Lässt man alle Verbrämungen weg, dann kann man es letztlich nur als skandalös benennen, wenn sich das große und reiche Europa wegen einiger zehntausend Flüchtlinge aus Nordafrika zerstreitet, während zum Beispiel das vergleichsweise kleine Tunesien zwischenzeitlich mehr als 100 000 Flüchtlinge aus Libyen aufgenommen hat.
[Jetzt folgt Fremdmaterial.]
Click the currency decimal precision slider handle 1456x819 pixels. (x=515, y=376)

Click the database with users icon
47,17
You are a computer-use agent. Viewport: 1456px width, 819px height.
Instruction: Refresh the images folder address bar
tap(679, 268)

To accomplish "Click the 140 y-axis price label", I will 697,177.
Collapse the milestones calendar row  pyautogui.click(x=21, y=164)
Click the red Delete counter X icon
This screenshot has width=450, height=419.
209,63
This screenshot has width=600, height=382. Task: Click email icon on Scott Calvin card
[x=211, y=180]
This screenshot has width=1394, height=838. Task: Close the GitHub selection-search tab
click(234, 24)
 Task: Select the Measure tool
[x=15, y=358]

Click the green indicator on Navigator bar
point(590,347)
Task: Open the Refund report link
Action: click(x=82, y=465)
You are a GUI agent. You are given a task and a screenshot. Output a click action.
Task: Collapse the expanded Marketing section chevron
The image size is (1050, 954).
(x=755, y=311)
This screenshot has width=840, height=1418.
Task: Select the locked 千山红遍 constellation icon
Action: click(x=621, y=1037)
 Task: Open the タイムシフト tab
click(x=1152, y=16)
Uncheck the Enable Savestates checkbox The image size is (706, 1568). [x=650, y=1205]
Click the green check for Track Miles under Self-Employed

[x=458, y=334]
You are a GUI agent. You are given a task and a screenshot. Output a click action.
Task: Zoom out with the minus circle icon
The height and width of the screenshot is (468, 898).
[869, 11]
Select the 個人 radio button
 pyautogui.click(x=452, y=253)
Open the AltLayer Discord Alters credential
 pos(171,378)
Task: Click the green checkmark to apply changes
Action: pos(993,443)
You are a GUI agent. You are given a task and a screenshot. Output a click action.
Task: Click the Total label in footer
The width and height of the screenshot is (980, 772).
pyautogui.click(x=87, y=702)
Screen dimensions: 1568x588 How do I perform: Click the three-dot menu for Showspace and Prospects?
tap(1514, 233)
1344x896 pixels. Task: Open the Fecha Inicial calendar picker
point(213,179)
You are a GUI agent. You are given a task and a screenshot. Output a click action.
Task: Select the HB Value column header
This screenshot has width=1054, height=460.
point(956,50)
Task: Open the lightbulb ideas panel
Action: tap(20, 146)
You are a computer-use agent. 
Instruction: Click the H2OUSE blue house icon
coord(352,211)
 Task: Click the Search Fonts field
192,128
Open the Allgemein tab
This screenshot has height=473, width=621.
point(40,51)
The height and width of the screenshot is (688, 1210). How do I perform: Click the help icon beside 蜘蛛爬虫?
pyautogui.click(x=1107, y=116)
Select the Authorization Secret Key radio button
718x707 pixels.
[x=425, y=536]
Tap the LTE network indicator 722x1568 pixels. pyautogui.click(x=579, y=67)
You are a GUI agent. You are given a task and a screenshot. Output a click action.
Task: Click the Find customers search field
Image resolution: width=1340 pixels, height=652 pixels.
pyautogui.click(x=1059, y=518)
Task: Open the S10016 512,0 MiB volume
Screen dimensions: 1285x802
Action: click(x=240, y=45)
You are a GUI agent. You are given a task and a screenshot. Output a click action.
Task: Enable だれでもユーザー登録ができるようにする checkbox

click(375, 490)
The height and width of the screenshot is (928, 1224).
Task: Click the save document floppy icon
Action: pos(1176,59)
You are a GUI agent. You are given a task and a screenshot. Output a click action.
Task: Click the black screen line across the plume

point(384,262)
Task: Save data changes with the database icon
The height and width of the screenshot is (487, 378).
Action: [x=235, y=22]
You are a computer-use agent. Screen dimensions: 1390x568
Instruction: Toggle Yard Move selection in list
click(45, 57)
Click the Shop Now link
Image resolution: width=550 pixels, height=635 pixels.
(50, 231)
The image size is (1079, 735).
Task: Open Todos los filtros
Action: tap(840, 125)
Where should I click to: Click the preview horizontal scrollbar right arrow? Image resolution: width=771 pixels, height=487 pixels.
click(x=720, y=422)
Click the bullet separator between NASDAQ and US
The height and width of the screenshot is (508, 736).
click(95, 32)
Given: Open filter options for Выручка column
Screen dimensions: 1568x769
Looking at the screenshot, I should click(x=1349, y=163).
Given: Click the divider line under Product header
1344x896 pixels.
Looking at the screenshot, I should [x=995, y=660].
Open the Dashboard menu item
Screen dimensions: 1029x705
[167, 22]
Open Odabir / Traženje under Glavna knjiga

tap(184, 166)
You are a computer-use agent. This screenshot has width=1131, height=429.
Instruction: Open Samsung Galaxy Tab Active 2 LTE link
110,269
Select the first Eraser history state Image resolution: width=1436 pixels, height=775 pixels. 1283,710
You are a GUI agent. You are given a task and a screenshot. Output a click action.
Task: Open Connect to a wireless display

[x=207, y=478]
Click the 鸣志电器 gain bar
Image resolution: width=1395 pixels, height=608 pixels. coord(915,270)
Man kann nur den Kopf schütteln, wenn Frankreich zeitweise seine Grenzen nach Italien schließt, Italien seinen EU-Austritt ankündigt und die Bundesregierung verlauten lässt, dass sie die in Italien ausgestellten vorübergehenden Visa für tunesische Flüchtlinge in Deutschland nicht anerkennen will.
Und auch wenn gestern auf Lampedusa so viele Flüchtlinge wie noch nie in einem einzigen Boot nach Angaben des Roten Kreuzes waren es 760 Menschen, die überwiegend aus Nigeria, Pakistan und Mali kommend - auf der süditalienischen Insel gestrandet sind: Es sind wahrlich keine furchterregenden Dimensionen, die irgendwen irgendwo in Europa erschrecken sollten. Es sind erschöpfte und der humanitären Hilfe bedürftige Menschen in überschaubarer Anzahl, denen geholfen werden kann.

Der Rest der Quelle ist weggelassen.